Mini Michael, M.B.B.S., M.D.

Dr. Michael is involved in clinical research. She has expertise in performing systematic reviews and recently completed a systematic review of randomized controlled studies on interventions for hemolytic uremic syndrome (HUS) and thrombotic thrombocytopenic purpura. She is involved in conducting a retrospective review of pediatric renal transplantation outcomes with long-term dual immunosuppression being followed at Texas Children's for the last 20 years in collaboration with Drs. Brewer and Kale. Dr. Michael is a co-investigator for the midwest pediatric nephrology consortium (MWPNC) studies involving atypical HUS. Currently active studies include the KidCOM registry of complemented mediated kidney diseases in children. 

Poyyapakkam R. Srivaths, M.B.B.S., M.D.

Dr. Srivaths’ research focus is investigating cardiovascular morbidity associated with end-stage renal disease in children. He and his colleagues have completed a pilot project assessing prevalence and progression of cardiac calcifications in children receiving hemodialysis. He is expanding this research to assess cardiac calcifications in children receiving peritoneal dialysis and is also undertaking a project comparing calcifications and vascular compliance in children with end-stage renal disease.
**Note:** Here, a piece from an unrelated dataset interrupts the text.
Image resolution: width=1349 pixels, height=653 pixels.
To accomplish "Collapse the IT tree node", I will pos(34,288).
Dr. Srivaths is the local principal investigator for the NIH funded CKiD study. 

Sarah J. Swartz, M.D.

Dr. Swartz’s research interests lie in childhood hypertension. She is interested in further defining the physiologic steps involved in the early development of essential hypertension. By elaborating on these early pathophysiologic changes, she hopes to improve treatment and potentially prevent the progression of essential hypertension.
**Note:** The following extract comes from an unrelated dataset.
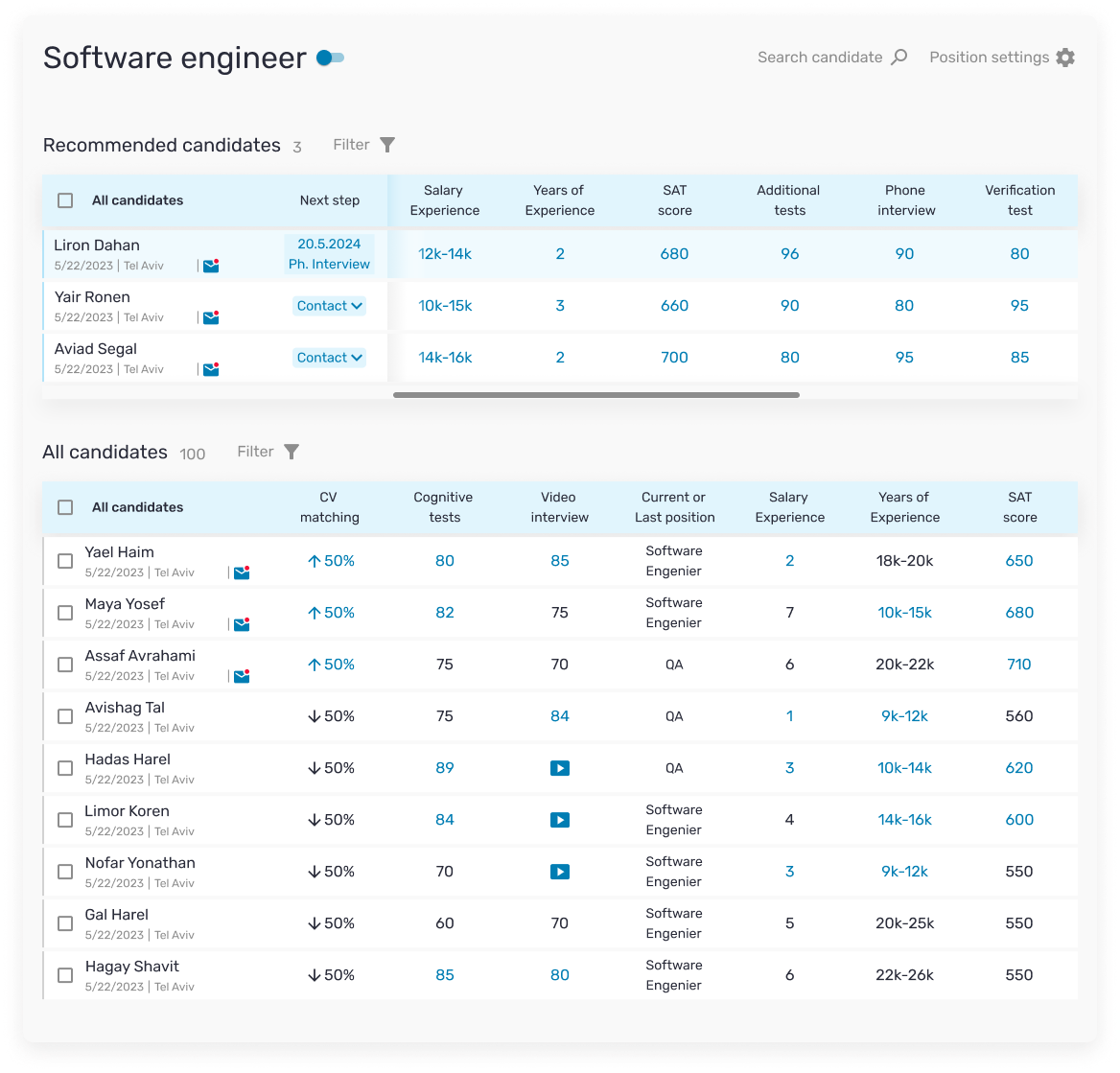Screen dimensions: 1120x1073
Task: Play Limor Koren's video interview
Action: tap(559, 820)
Scott C. Wenderfer, M.D., Ph.D.

Dedicated to training the next generation of basic scientists and physician-scientists, Dr. Wenderfer collaborates widely with other investigators in Houston and around the world. Projects his laboratory include quantitative fluorescence microscopy, immunology, and biochemistry studies, tissue culture studies, animal modeling, and translational investigations. Immune complexes of all types are characterized in vitro and in vivo. Primary cultures for each kidney cell types are studied for cell-specific responses. Mouse models of circulating immune complex kidney accumulation are used to validate findings in vivo. Funding for this research has been obtained from the NIH and National Kidney Foundation. Dr. Wenderfer mentors students as faculty in Baylor College of Medicine's Immunology Graduate Program.
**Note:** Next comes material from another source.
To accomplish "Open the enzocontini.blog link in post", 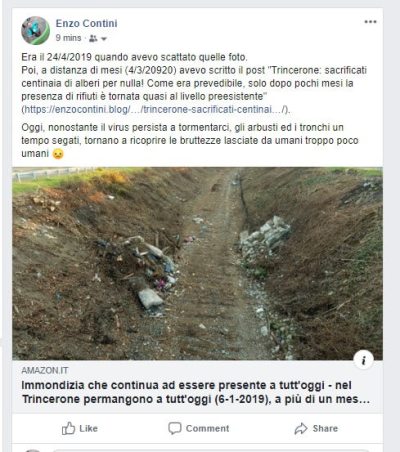I will [155, 109].
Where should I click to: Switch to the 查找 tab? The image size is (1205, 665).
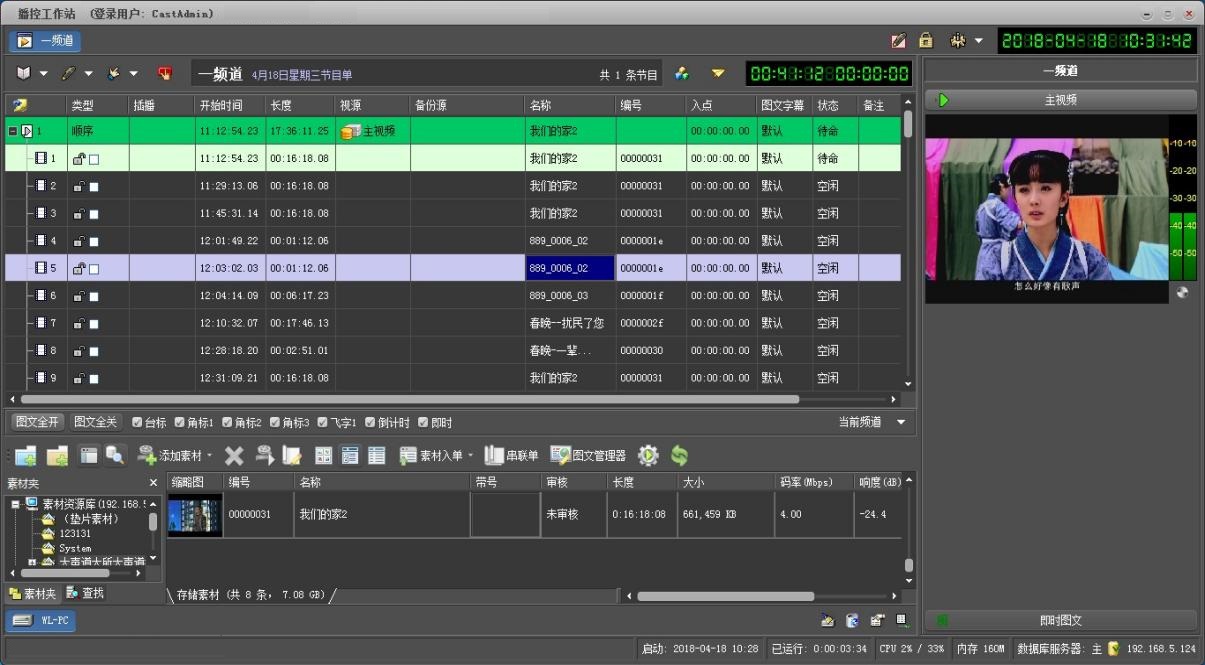coord(85,593)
Translational studies that focus on patients with nephritis are underway in collaboration with the Center for Immunobiology and Baylor's Section of Immunology, Allergy, and Rheumatology.

Dr. Wenderfer is the local principal investigator for the midwest pediatric nephrology consortium (MWPNC) studies involving lupus nephritis. Currently active studies include the pediatric LN registry.